Segment Open
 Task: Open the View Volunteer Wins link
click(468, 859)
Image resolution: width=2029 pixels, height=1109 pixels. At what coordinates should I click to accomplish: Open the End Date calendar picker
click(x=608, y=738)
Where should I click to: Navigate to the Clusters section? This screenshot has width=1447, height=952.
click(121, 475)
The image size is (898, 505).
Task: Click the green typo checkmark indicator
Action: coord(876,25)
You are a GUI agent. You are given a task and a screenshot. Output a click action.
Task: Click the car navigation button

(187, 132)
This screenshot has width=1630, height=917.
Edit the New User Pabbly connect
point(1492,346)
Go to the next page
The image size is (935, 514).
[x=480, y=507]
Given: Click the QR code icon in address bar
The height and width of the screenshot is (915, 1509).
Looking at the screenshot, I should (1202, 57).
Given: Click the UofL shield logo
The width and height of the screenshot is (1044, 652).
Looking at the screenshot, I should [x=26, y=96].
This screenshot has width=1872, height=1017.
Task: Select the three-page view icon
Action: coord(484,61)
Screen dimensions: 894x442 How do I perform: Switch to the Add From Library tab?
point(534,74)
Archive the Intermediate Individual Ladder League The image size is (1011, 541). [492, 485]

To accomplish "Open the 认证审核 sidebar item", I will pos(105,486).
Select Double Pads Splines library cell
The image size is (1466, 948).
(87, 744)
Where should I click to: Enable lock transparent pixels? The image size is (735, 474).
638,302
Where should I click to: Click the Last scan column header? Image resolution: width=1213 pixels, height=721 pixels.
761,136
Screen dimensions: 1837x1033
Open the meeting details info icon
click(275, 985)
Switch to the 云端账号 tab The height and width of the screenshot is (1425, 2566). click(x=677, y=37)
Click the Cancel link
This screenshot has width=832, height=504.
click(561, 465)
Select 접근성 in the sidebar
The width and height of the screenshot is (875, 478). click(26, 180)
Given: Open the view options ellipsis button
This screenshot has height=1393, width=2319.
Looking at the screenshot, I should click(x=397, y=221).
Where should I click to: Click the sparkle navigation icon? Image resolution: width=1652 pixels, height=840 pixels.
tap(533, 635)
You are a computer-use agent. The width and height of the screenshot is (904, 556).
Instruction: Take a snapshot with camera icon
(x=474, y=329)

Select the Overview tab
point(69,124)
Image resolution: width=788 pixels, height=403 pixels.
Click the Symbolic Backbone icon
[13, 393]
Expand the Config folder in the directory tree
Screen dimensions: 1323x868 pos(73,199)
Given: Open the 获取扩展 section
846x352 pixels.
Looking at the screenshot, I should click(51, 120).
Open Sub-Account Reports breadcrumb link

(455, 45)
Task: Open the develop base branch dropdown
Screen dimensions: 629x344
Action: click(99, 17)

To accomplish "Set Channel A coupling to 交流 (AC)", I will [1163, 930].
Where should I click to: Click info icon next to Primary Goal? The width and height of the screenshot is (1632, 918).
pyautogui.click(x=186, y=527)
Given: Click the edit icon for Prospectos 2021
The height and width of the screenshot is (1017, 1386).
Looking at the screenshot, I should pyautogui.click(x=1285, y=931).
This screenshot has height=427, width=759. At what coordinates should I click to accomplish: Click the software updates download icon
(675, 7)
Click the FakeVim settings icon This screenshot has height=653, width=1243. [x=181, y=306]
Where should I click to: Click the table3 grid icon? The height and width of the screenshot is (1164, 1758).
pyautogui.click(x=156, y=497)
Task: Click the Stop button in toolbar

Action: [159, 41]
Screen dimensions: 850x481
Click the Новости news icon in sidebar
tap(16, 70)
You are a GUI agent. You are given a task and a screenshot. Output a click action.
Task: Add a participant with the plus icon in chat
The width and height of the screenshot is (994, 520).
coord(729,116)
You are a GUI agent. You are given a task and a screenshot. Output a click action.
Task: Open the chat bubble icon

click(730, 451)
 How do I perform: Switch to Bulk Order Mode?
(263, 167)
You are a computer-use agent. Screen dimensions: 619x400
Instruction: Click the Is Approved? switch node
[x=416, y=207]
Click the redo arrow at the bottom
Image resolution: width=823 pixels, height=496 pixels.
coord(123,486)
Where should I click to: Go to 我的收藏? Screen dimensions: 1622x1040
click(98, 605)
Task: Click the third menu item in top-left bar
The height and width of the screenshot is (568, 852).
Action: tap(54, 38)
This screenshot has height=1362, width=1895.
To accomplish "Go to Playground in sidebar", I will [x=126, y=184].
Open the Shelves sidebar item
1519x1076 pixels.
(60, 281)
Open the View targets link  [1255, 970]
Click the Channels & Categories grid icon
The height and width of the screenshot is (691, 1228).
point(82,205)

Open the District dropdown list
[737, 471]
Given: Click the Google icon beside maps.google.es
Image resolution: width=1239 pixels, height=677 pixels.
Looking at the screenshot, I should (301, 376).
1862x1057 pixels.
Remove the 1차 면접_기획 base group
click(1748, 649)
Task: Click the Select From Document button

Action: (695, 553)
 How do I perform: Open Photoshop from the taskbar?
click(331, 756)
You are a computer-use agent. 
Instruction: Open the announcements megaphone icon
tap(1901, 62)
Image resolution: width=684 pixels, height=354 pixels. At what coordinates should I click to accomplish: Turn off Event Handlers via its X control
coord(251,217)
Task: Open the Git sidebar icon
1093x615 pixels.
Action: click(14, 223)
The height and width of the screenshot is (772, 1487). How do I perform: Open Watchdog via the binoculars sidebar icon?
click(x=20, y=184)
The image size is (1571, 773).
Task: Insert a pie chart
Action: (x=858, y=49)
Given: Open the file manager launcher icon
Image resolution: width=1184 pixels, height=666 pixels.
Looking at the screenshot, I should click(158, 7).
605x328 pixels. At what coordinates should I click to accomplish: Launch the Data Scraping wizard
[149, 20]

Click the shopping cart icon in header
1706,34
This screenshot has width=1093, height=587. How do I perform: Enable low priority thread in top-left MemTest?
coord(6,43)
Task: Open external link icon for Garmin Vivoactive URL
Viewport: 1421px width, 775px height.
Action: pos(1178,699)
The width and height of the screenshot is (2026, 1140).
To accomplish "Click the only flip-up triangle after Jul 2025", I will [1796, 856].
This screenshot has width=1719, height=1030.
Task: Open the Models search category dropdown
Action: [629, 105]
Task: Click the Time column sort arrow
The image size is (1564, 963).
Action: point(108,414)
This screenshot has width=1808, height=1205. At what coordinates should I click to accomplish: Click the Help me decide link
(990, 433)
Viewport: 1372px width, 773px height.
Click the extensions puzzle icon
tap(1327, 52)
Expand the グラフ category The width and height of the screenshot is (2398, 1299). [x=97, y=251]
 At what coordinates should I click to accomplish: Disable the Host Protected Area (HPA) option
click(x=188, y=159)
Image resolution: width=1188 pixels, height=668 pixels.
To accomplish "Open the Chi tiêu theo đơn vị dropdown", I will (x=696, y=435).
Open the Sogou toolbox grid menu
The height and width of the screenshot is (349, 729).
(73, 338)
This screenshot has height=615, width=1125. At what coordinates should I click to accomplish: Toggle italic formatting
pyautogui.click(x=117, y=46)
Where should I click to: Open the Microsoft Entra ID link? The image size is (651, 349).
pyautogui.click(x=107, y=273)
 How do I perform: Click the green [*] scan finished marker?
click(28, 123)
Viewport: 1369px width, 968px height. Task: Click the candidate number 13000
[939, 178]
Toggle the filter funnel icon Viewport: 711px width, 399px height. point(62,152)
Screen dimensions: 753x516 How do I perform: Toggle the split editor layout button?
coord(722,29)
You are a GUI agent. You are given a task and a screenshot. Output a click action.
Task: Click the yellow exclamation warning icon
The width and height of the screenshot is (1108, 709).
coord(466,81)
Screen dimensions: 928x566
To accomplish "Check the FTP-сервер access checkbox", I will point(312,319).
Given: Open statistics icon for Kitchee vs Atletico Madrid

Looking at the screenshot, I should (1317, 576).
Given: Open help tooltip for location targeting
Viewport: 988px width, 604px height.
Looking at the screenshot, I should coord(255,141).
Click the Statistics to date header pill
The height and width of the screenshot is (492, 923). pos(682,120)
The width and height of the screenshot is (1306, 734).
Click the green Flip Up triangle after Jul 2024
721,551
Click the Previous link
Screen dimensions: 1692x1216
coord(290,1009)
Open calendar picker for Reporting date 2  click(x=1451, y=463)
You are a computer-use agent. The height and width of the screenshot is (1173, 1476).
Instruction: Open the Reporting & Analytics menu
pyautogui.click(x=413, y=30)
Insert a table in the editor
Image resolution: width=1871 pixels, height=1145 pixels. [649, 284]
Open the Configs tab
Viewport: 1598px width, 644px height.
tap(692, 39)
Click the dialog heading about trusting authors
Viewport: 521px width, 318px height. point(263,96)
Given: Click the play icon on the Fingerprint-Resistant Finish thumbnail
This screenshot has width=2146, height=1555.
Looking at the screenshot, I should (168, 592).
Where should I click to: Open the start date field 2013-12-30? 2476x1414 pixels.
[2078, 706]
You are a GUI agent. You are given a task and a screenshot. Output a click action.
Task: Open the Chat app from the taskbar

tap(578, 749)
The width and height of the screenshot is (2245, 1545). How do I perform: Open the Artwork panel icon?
Segment Closed
→ To do
This exercise requires the number of lines in the entries holding the word "computer", written alone.

→ Answer section
4